Reading Through Kwanzaa

Reading Through Kwanzaa Twitter Post

A blog post about the Kwanzaa holiday and the books my family uses to teach Kwanzaa principles to our children.

Kwanzaa is a week-long celebration of Black American people, culture, and African ancestry. The holiday takes place from December 26th-January 1st each year. Each day of the Kwanzaa holiday focuses on a different principle those celebrating are meant to study and explore. There are daily activities, community events, and readings aligned to the principles. At the end of each day, a meal is shared and candles on the Kinara, one of the essential symbols of Kwanzaa, are lit. Other Kwanzaa symbols include the unity cup, the woven mat, and the crops for the table. 

The holiday was founded in the late 1960s amidst movements for civil rights and Black liberation and for many people is still deeply rooted in freedom and resistance. Like many other cultural holidays, however, it also has a complicated history. At the same time the collective effort to create the Kwanzaa holiday was taking place, Maulana Karanga, who is often credited as the sole founder of Kwanzaa, was abusing women within his movement and sabotaging other Black liberation movements as an informant for the FBI. Kirsten West Savali did an important piece about revisiting and reconciling Karenga’s legacy for The Root in 2017 which you can read here. For our family, this reconciliation comes in our honest recognition of this history, our centering of Black woman familial and cultural ancestors in our celebration, and our commitment to a liberation that includes all the marginalized within our communities.

My children are 5 and 3 and this will be our third year celebrating Kwanzaa together, a tradition carried on from my partner’s maternal family. I view our family Kwanzaa celebration as an opportunity for grounding and healing as we leave one year and enter into the next. We take stock of where we are going and where we have been. We connect with our ancestors and have conversations with our children about both the African American and Liberian cultures they were born into. We spend time together as a family and we read a lot of books as part of our teaching the Kwanzaa principles. It occured to me in planning for our Kwanzaa this year, that sharing our process, and the books we read in particular, could be helpful to other families. 

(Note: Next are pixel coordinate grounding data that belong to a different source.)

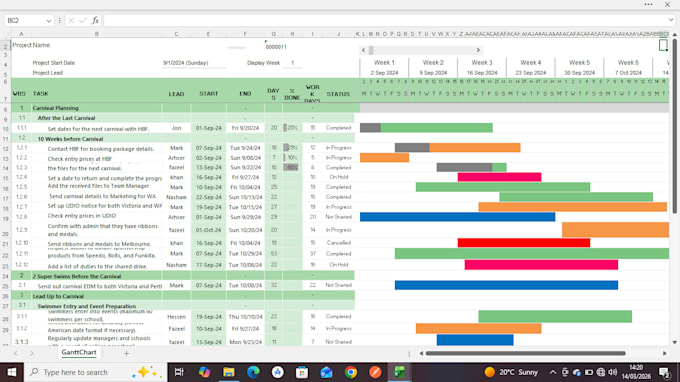
Task: Open the three-dots options menu
Action: 648,4
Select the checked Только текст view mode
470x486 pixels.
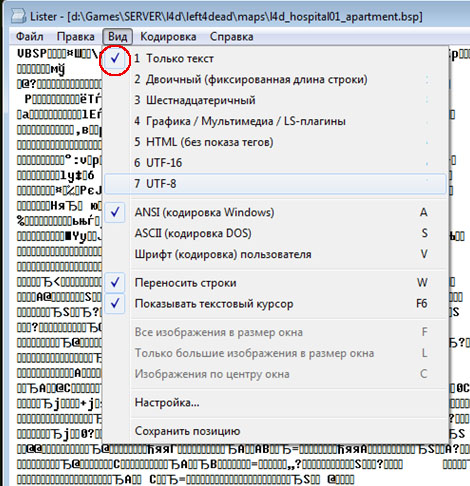point(275,59)
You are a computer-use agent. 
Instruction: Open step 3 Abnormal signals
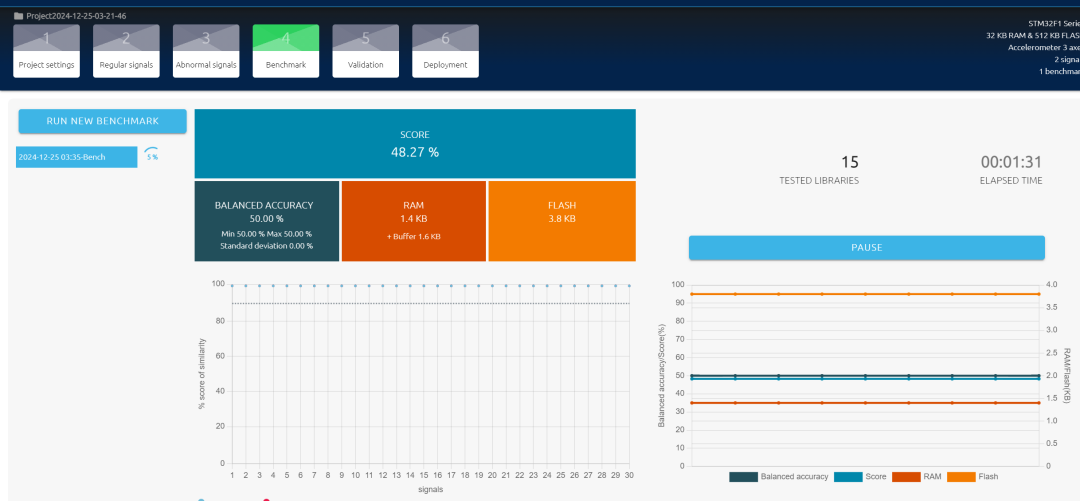click(206, 51)

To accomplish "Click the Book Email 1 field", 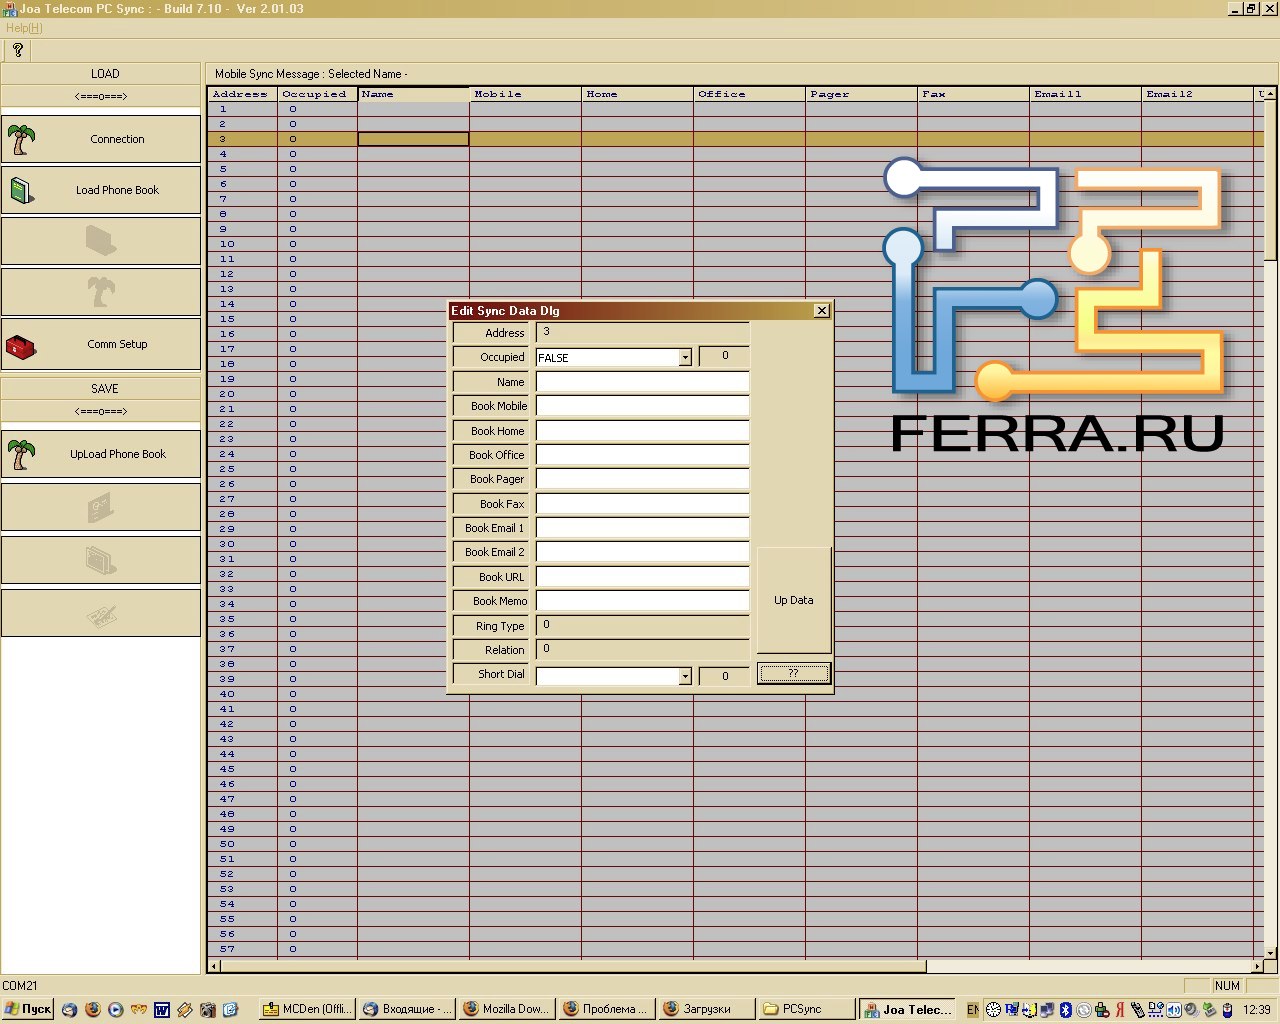I will point(642,528).
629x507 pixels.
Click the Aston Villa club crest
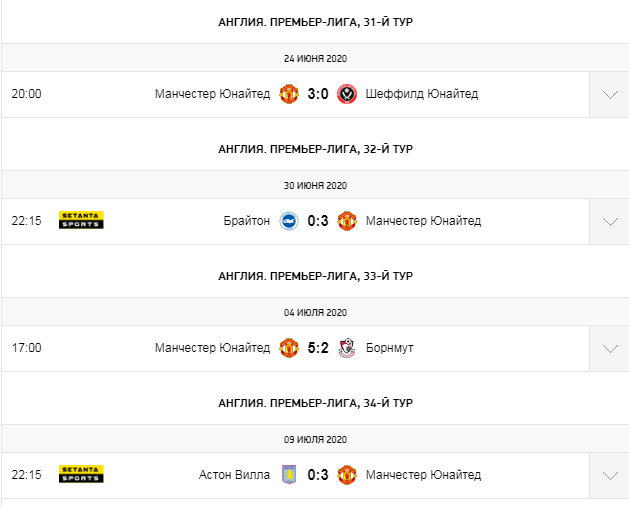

The tabs below explain what each principle is, the books we’ll use to discuss them, and the questions we’ll pose during reading. Books are selected based on what we already have in our children’s library. I hope they are useful to anyone else celebrating with young children this year and in future. 


Unity: To strive for and maintain unity in the family, community, nation, and race


Questions: What does it mean to be connected to someone else? What does it mean to have unity? What is Kwanzaa and why do we celebrate?


  •  Book 1: “K is for Kwanzaa” by Juwanda G Ford
    • When we first decided to start a family Kwanzaa tradition, we went to our local library to check out books for guidance and found “K is for Kwanzaa”. This alphabet picture book is useful for anyone trying to learn about both the Kwanzaa symbols and the ways the holiday weaves in African ancestry. It’s the perfect book for framing the week and we loved it so much we purchased our own copy after returning the borrowed one to the library. 
  •  Book 2: “Head, Body, Legs” by Won-Ldy Paye and Margeret Lippert
    • This book is a Liberian folktale about the parts of the body finding each other and learning to work together. Our children love the story and it is a great one for introducing the concept of unity. 

If you read through this much, thank you so much! I hope you found a new title or two for your home library. Two final books I will recommend are ones we use to discuss cultural ancestors each day of the holiday:  “Pass It On: African American Poetry for Children” by Wade Hudson & Floyd Cooper and “Good Night Stories for Rebel Girls: 100 Real-Life Tales of Black Girl Magic” by Jestine Ware & Sonja Thomas. Happy reading and Joyous Kwanzaa!